-- Start PASSAGE --
Campy 1958 horror-comedy comes alive with smart aleck MST
Written: Nov 03 '09 (Updated Nov 03 '09)
Product Rating:
Pros: Vincent Price unctious as always; meeting Robert Mitchum's sister June; colorization; MST3K snide commentary
Cons: Slow at times - but what do you expect from a 1958 horror/comedy?
The Bottom Line: It's a love story gone morbid! It's a shocking thriller! It's absurd! It's colorized! Vincent Price as your host! June Mitchum is there (Robert's sister!) AND you get MST3000 commentary!
frwhiskey's Full Review: Vincent Price - House on Haunted Hill/Last Man on ...
The House on Haunted Hill, a 1958 horror film starring Vincent Price, sets a ridiculous murder plot up in a mauseleum-style huge house on a hill. (It's a home in Lose Angeles, built by Frank Lloyd Wright, in ancient Mesopotamian style).
Vincent Price plays the eccentric millionaire obsessed with his beautiful wife. They are throwing a "party", inviting four unknowns to come and spend the night in a locked up haunted house. Each will be paid $10,000 ($66K today) if they survive through the night without being murdered by the seven previously murdered victims, now vindictive ghosts, it seems. SCARY!!! SHOCKING!
Well, no, hilarious. From the creeking doors, to the dusty, cobweb-coated old furniture, old wallpaper and carpets, crashing chandiliers and walking skeleton, everything in the film is designed to make an adult laugh. The inimitable voice of Vincent Price, with moustache and tall bearing, dominate the film; his wife (Carol Ohmart) is smug with a gorgeous mop of blonde hair cascading down her back, dress in skintight and decadent outfits. She radiates confidence and beauty, but also misery - they hate being married to each other, and discuss it as she brushes her long, thick locks in her bedroom.
-- End PASSAGE --
-- Start RECORD EXTRACTS --
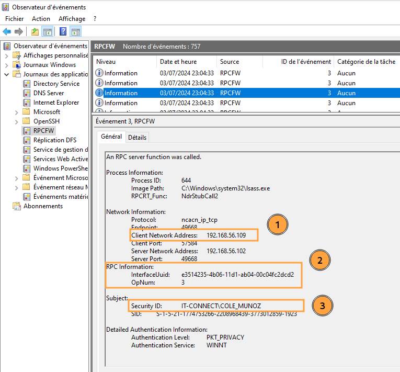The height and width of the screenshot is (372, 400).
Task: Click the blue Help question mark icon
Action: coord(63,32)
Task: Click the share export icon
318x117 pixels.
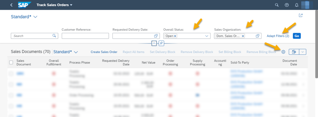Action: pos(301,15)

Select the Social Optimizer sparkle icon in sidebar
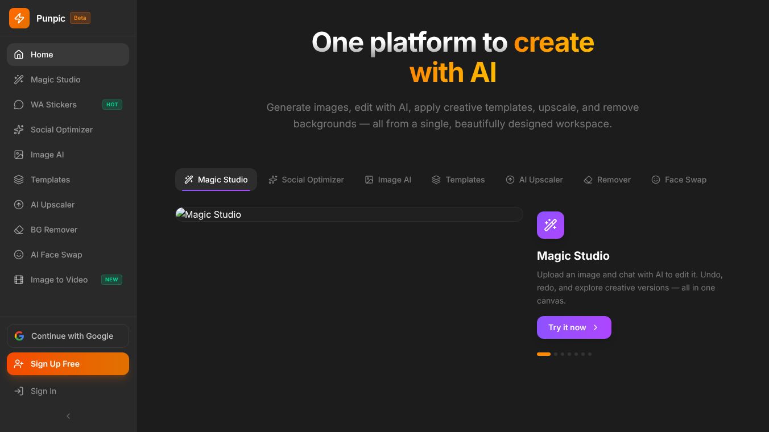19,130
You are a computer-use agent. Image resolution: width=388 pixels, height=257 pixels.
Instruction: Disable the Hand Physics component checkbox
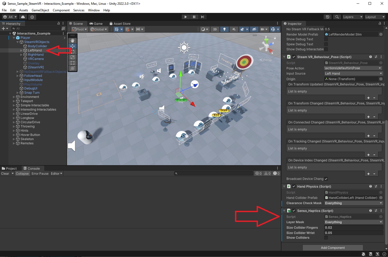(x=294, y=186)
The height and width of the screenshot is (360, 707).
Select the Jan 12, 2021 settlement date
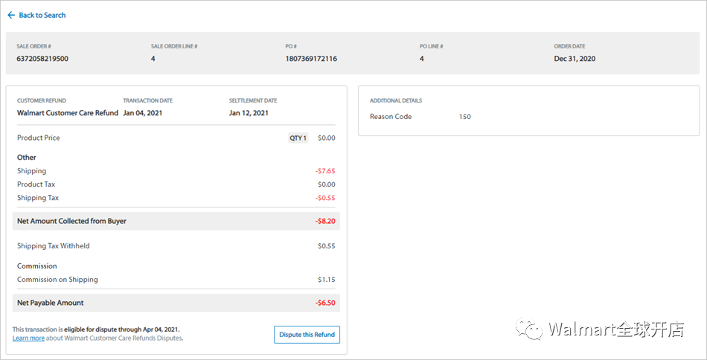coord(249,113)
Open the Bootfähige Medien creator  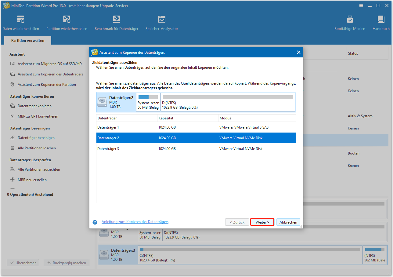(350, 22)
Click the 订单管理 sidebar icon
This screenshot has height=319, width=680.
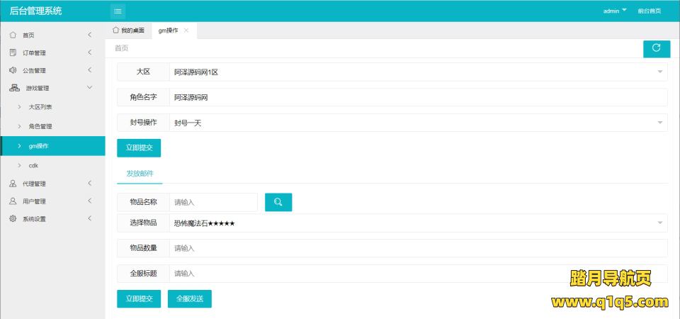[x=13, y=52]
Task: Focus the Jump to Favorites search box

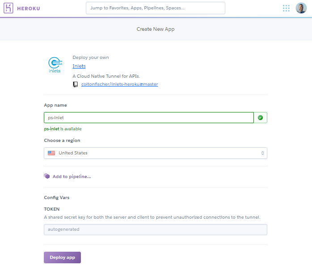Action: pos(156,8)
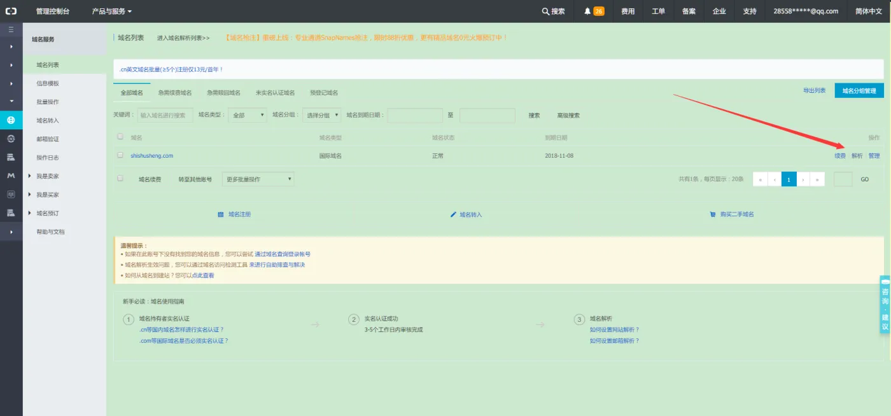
-- End RECORD EXTRACTS --
-- Start RECORD EXTRACTS --
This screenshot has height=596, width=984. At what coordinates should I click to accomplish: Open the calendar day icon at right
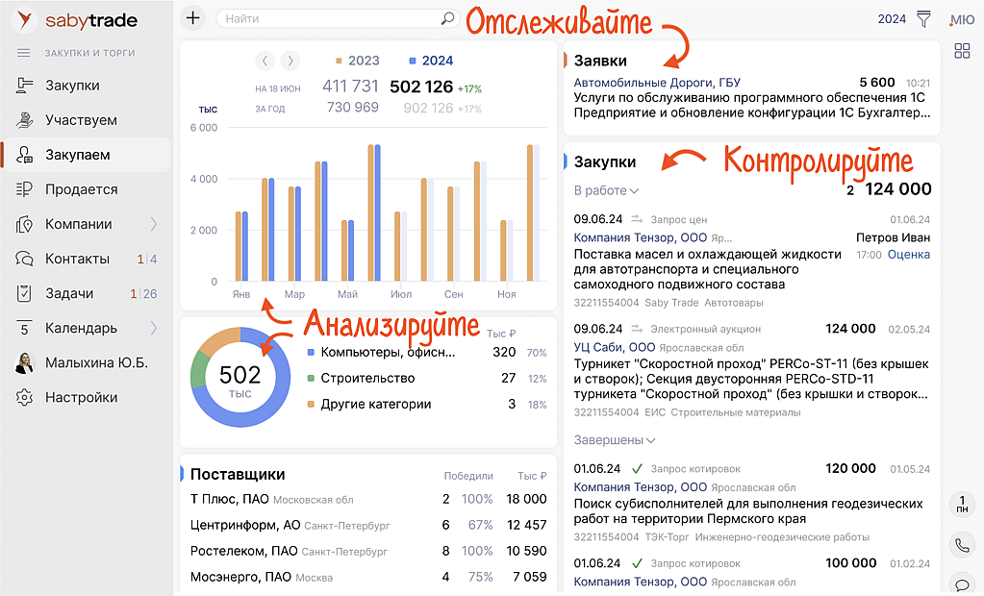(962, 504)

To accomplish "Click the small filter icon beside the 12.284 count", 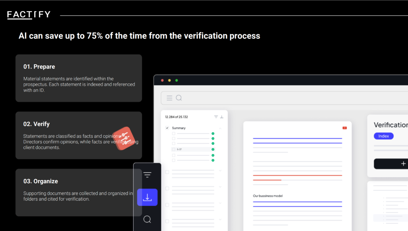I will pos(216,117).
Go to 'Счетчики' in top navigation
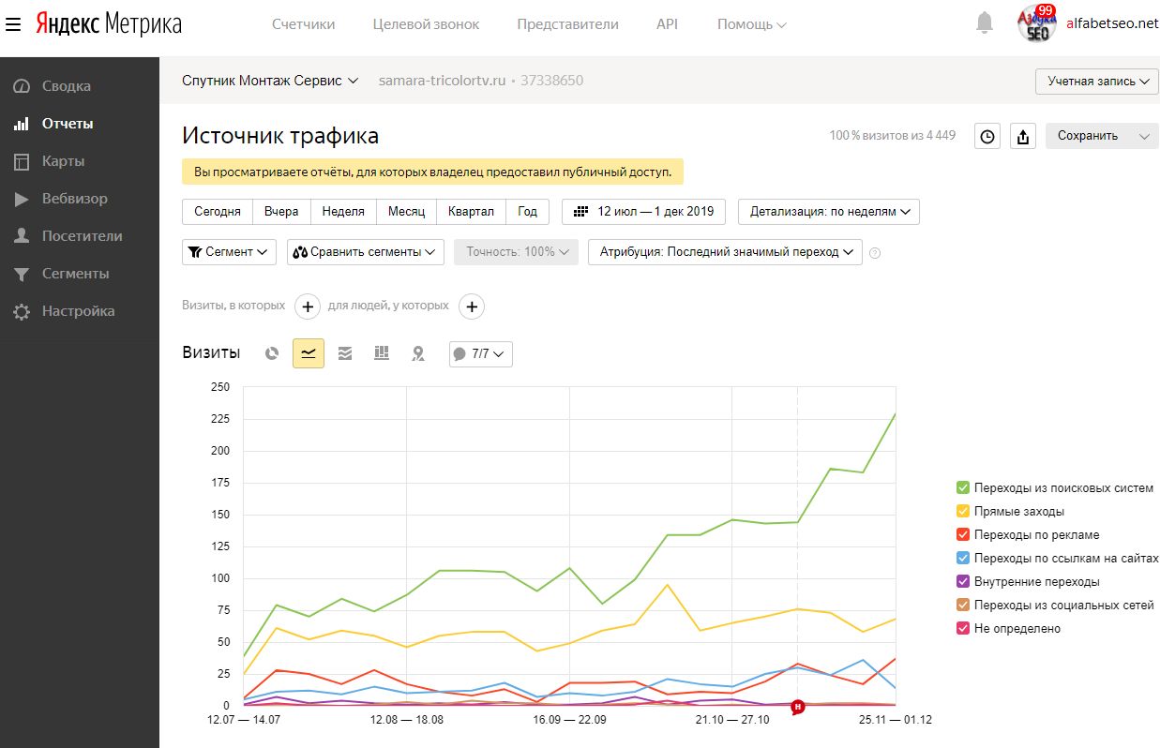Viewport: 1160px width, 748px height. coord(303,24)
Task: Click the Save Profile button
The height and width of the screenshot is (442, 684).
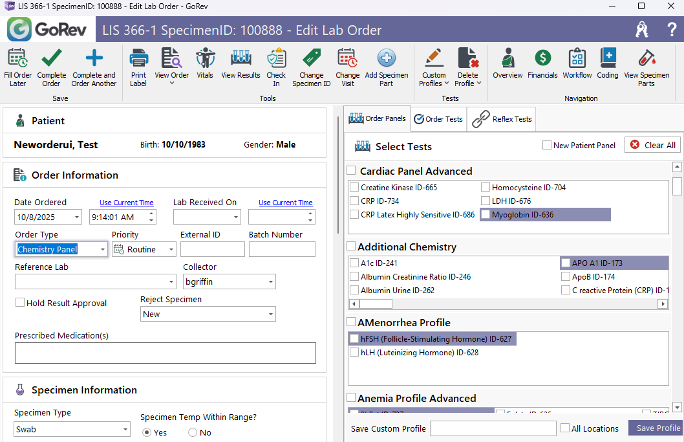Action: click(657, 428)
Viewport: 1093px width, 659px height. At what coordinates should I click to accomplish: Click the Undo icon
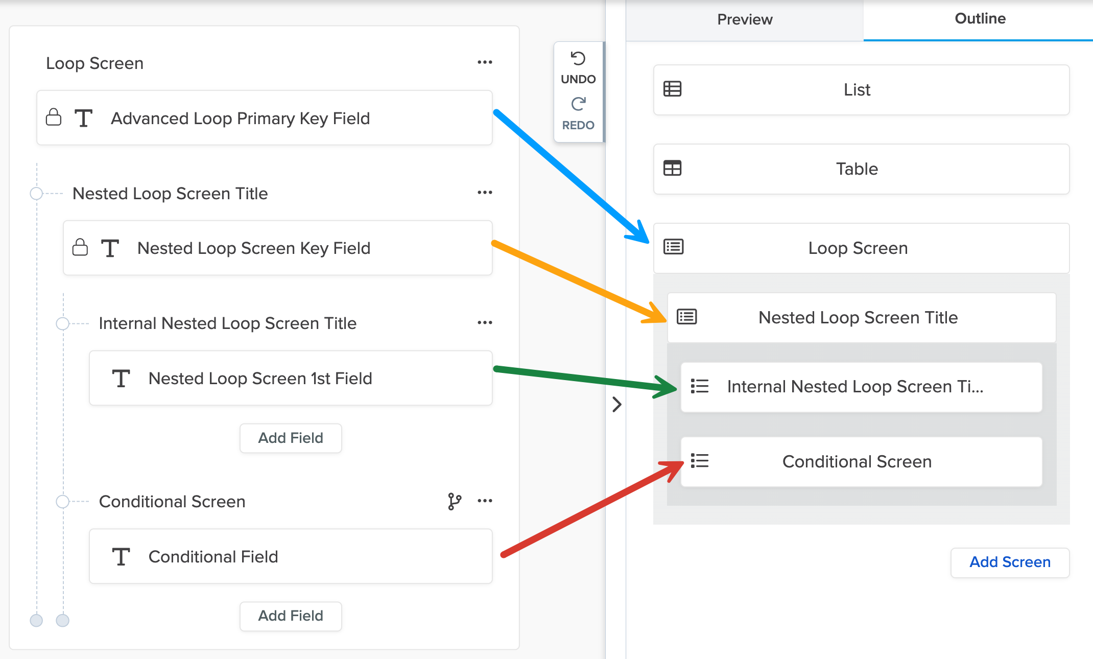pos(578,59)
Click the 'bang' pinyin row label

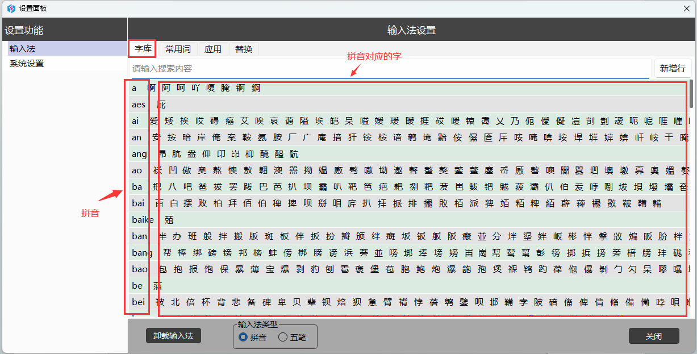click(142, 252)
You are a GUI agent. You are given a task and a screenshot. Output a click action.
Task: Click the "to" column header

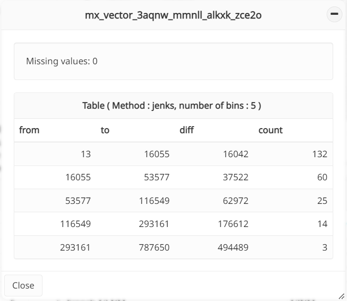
-- End RECORD EXTRACTS --
TASK TO COMPLETE:
Repeat word for word everything in the review from "frwhiskey's Full Review: Vincent" down to "ancient Mesopotamian style).". The records stand apart from the review and are not part of it.

PROBLEM SOLUTION:
frwhiskey's Full Review: Vincent Price - House on Haunted Hill/Last Man on ...
The House on Haunted Hill, a 1958 horror film starring Vincent Price, sets a ridiculous murder plot up in a mauseleum-style huge house on a hill. (It's a home in Lose Angeles, built by Frank Lloyd Wright, in ancient Mesopotamian style).